TASK: Could you copy exactly the lines from the one containing "Instruction: Click the Rackspace logo emblem" through the last line of the records, leaving out every picture?

----- SOURCE MATERIAL

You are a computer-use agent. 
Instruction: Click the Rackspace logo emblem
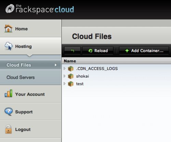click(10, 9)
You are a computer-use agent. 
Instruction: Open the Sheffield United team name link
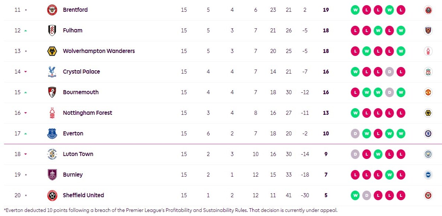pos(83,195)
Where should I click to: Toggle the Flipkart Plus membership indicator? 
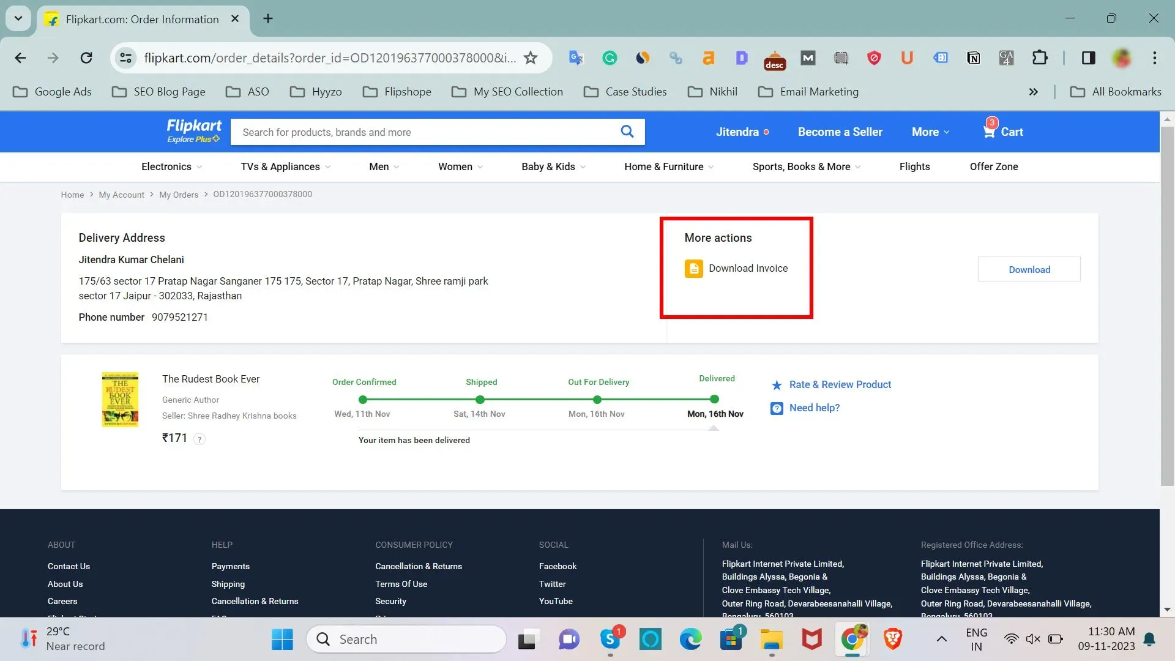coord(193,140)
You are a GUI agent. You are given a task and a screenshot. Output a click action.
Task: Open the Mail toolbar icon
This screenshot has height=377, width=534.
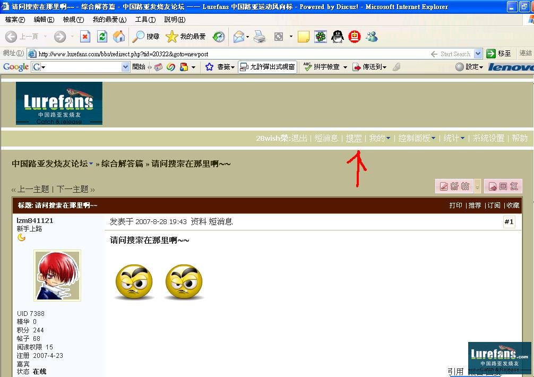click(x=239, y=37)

----------

THE COMPLETED TASK:
Instruction: Click the Rackspace logo emblem
click(10, 9)
You are a computer-use agent. 
Instruction: Open the Sheffield United team name link
pos(83,195)
Where should I click to: Toggle the Flipkart Plus membership indicator? 
coord(193,140)
You are a GUI agent. You are given a task and a screenshot. Output a click action.
Task: Open the Mail toolbar icon
This screenshot has height=377, width=534.
click(x=239, y=37)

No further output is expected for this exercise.